What is asked
The article below about The People's Joker names several actors in supporting roles in its first paragraph. List each of them with the character the cast section gives for that actor.

Reading passage
+ + + +

The People's Joker is a 2022 American queer coming-of-age parody superhero film directed by Vera Drew, and written by Drew and Bri LeRose. The movie premiered on September 13, 2022, at the 2022 Toronto International Film Festival, but planned re-screenings of the movie were canceled due to "rights issues". The movie unofficially parodies characters from the Batman comics, and the main character is a transgender woman based on the Joker, played by Drew. The film also features Scott Aukerman, Tim Heidecker, Maria Bamford, David Liebe Hart, Robert Wuhl, and Bob Odenkirk in supporting roles.

Premise 
Joker the Harlequin is a transgender woman and aspiring comedian in Gotham City. She teams up with The Penguin and enters an emotionally manipulative relationship with another transgender character called "Mr. J".

Cast 
 Vera Drew as Joker the Harlequin/Vera, a trans woman from Smallville trying to break into the world of stand-up comedy.
 Griffin Kramer as a young, pre-transition Vera, whose deadname is bleeped. 
 Lynn Downey as Vera's mother
 Kane Distler as Mr. J, an emotionally manipulative trans man who is a composite of Jason Todd and the Jared Leto incarnation of the Joker from Suicide Squad.
 Nathan Faustyn as The Penguin, Joker's slacker roommate and another aspiring comedian.
 David Liebe Hart as Ra's al Ghul, the emcee of UCB, Gotham City's only comedy showcase.
 Phil Braun as Batman, a closeted gay man with far-right politics, who was Mr. J's abuser.
 Maria Bamford as Lorne Michaels, the controlling producer of UCB. Saturday Night Live star Sarah Sherman originally voiced the role but asked to be recast following the Toronto Film Festival premiere.
 Christian Calloway as Dr. Jonathan Crane, who prescribes the young Vera with Smilex, an ineffective antidepressant with grotesque side effects.
 Trevor Drinkwater as The Riddler, another aspiring comedian.
 Ruin Carroll as Poison Ivy, a non-binary aspiring comedian.
 Tim Heidecker as Perry White, a belligerent Alex Jones-style political commentator.
 Scott Aukerman as Mr. Freeze
 Bob Odenkirk as Bob the Goon
 Arden Hughes as the UCB Computer
 Mike Vanderbilt as The Creeper
 Robert Wuhl as himself, an actor in superhero films
 Alec Robbins

Production 
In late 2019, co-writer Bri LeRose encouraged Drew to re-edit the film Joker. While working on the re-edit, Drew began to think about how the characters reflected her own life, stating "I knew I needed to do some sort of big creative project around gender, comedy, and mom issues". Drew originally planned to re-edit "every single Batman movie" along with other films to make the movie, but those scenes were later edited out. Drew crowdsourced both the budget for the production and the artwork; more than 100 artists provided backdrops and character animation for the film.

+ + + +

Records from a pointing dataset

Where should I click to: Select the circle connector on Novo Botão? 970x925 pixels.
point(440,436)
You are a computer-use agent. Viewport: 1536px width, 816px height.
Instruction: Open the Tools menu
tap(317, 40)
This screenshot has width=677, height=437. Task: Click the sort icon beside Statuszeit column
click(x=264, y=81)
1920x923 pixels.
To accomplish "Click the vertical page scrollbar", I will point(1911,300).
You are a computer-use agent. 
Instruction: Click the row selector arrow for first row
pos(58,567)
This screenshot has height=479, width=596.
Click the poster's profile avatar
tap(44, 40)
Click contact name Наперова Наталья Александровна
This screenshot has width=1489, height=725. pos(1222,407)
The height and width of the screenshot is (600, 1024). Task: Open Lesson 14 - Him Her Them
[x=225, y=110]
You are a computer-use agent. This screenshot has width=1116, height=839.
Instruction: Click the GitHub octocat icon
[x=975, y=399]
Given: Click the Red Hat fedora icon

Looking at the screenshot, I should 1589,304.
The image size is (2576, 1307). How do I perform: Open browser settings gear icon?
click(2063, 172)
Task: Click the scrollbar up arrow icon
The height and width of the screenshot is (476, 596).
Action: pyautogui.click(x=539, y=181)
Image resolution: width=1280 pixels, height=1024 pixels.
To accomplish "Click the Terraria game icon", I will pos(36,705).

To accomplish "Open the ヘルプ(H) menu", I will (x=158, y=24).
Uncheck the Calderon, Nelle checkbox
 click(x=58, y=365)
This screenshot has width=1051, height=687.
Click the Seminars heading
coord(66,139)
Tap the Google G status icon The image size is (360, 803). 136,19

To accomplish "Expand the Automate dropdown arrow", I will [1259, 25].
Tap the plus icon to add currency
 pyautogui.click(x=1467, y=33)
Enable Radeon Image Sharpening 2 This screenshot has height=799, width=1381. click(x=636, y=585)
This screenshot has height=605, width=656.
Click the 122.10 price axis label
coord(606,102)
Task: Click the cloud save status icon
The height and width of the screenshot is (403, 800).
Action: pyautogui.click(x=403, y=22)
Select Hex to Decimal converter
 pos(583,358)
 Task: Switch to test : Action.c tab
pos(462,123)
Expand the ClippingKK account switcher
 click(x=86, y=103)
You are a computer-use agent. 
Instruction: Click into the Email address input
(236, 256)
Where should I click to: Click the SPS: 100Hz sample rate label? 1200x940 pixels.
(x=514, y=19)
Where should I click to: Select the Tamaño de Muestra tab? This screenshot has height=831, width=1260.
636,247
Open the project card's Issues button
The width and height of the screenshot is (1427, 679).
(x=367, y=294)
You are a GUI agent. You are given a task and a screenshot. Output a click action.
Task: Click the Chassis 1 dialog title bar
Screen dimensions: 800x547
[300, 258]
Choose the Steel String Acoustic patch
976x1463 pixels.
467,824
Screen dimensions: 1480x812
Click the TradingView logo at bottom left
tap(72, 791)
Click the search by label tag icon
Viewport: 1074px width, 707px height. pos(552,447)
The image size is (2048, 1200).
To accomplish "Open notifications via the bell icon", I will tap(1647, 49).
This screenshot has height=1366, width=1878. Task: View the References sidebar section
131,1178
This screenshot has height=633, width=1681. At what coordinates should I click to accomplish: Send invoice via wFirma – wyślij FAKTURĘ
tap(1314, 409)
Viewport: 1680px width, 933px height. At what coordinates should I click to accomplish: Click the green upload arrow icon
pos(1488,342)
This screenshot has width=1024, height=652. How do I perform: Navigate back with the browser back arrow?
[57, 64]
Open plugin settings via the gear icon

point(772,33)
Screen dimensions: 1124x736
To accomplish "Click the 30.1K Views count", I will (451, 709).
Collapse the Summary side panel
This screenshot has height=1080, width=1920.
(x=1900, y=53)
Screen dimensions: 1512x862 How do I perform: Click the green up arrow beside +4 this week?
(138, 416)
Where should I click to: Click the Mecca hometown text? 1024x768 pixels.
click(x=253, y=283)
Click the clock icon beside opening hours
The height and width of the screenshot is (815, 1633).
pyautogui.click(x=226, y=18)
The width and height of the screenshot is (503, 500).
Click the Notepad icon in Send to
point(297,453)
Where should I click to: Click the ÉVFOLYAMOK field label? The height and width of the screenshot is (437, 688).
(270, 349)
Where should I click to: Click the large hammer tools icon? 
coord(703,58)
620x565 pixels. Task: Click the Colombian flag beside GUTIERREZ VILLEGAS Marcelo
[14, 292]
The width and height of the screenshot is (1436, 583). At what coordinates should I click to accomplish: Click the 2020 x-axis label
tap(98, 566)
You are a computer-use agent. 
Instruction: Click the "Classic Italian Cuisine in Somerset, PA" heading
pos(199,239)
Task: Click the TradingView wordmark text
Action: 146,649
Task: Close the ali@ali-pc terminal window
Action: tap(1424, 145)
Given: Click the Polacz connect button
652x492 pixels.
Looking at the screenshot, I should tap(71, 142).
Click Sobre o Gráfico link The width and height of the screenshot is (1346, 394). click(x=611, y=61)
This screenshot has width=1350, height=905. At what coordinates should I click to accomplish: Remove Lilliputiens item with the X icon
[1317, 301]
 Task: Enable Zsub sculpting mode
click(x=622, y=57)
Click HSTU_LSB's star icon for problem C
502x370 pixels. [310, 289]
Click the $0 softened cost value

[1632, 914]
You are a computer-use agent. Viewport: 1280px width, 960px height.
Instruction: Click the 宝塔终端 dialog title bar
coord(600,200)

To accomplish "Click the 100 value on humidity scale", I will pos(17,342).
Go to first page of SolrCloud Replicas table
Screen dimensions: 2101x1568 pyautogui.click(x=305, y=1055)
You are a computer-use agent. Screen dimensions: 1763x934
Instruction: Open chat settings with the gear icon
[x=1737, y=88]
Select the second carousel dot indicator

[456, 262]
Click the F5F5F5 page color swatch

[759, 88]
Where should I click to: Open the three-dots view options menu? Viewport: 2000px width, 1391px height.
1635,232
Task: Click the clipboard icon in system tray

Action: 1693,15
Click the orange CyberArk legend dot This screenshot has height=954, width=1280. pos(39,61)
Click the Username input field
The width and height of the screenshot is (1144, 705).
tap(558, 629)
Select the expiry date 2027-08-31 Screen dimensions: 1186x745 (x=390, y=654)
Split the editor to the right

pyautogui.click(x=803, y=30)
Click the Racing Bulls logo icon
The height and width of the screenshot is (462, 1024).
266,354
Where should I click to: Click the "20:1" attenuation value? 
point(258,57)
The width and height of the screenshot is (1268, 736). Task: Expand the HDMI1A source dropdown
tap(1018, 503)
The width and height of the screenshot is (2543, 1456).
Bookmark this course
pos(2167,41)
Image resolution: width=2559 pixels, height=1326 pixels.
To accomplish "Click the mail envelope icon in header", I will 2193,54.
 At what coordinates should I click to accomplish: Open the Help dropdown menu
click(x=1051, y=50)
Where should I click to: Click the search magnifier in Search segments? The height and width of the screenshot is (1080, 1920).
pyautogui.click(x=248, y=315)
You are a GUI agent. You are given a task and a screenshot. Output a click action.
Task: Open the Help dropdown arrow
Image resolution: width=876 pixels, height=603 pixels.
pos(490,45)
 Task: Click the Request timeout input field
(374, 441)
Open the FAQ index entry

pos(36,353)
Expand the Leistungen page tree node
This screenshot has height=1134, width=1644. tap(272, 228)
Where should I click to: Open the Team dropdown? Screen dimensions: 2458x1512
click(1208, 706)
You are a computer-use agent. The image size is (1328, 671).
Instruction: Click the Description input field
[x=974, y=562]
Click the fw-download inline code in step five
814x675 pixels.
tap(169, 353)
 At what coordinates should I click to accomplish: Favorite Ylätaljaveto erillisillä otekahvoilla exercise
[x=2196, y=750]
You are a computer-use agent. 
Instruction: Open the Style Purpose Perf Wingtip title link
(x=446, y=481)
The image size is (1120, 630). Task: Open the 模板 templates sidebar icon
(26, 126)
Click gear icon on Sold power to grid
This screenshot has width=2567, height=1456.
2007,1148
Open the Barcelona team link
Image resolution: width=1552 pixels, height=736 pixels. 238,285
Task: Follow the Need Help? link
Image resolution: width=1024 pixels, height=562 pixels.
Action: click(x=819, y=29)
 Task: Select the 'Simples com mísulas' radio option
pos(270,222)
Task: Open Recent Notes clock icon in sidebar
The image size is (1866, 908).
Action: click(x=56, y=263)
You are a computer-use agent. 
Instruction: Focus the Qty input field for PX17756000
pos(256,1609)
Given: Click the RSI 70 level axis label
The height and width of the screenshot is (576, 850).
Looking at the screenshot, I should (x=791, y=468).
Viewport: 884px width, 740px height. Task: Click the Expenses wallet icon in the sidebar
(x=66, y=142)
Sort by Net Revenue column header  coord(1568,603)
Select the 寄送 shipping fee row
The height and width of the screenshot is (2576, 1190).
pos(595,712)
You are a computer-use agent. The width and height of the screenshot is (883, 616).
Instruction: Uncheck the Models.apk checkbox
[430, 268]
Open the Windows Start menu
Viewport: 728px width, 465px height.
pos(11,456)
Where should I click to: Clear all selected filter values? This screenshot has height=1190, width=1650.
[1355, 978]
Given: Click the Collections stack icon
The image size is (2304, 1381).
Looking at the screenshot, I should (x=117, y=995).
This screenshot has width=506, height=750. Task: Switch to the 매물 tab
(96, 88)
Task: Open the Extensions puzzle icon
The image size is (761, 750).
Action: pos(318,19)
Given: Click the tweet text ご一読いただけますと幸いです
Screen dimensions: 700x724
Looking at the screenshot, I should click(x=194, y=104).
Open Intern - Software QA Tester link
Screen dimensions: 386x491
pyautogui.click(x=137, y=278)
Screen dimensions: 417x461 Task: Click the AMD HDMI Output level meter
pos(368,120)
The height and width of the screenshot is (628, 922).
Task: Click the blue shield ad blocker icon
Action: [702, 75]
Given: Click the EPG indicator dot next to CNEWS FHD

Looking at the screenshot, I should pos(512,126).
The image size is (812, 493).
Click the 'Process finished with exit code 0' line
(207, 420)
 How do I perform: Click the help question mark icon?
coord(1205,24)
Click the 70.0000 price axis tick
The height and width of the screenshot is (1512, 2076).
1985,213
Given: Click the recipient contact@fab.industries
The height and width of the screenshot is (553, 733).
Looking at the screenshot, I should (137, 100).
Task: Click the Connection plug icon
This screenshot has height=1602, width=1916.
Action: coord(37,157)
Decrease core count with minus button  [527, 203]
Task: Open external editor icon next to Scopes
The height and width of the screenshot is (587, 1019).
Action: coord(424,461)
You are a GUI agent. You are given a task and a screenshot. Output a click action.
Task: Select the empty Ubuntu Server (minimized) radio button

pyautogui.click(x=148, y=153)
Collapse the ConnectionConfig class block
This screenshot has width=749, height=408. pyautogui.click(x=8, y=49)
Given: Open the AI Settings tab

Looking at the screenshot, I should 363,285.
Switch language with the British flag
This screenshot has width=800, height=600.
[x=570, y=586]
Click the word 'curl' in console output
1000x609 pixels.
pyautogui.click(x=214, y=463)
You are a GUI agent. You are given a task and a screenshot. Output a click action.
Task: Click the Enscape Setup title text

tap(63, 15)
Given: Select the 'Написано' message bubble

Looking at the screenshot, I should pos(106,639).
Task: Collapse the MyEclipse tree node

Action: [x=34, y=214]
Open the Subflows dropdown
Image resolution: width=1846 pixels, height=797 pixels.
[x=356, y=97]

+ + + +

Exercise result
- Scott Aukerman: Mr. Freeze
- Tim Heidecker: Perry White
- Maria Bamford: Lorne Michaels
- David Liebe Hart: Ra's al Ghul
- Robert Wuhl: himself
- Bob Odenkirk: Bob the Goon